_THE PROBLEM:_
Search the records below for the line containing "Identify the click". Output that line and all later lines exactly; output nothing else.

_GIVEN DATA:_
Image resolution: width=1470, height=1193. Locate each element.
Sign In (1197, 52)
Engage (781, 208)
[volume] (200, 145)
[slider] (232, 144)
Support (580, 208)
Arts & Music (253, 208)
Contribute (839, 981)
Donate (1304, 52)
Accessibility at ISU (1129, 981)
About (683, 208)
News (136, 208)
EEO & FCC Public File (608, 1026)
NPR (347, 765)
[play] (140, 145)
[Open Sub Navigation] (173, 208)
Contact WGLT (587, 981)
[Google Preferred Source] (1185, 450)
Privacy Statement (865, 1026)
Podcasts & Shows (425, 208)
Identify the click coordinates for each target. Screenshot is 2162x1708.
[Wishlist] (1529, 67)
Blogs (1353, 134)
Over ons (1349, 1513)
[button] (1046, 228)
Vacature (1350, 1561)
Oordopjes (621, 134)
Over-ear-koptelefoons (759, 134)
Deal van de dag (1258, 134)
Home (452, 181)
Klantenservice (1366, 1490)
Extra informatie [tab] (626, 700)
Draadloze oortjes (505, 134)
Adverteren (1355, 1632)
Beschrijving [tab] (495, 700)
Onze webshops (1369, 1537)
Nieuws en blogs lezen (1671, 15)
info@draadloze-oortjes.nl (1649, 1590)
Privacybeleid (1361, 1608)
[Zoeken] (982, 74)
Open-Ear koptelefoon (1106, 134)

_ANSWER SECTION:_
Identify the click coordinates for each target. Screenshot is 2162x1708.
[Wishlist] (1529, 67)
Blogs (1353, 134)
Over ons (1349, 1513)
[button] (1046, 228)
Vacature (1350, 1561)
Oordopjes (621, 134)
Over-ear-koptelefoons (759, 134)
Deal van de dag (1258, 134)
Home (452, 181)
Klantenservice (1366, 1490)
Extra informatie [tab] (626, 700)
Draadloze oortjes (505, 134)
Adverteren (1355, 1632)
Beschrijving [tab] (495, 700)
Onze webshops (1369, 1537)
Nieuws en blogs lezen (1671, 15)
info@draadloze-oortjes.nl (1649, 1590)
Privacybeleid (1361, 1608)
[Zoeken] (982, 74)
Open-Ear koptelefoon (1106, 134)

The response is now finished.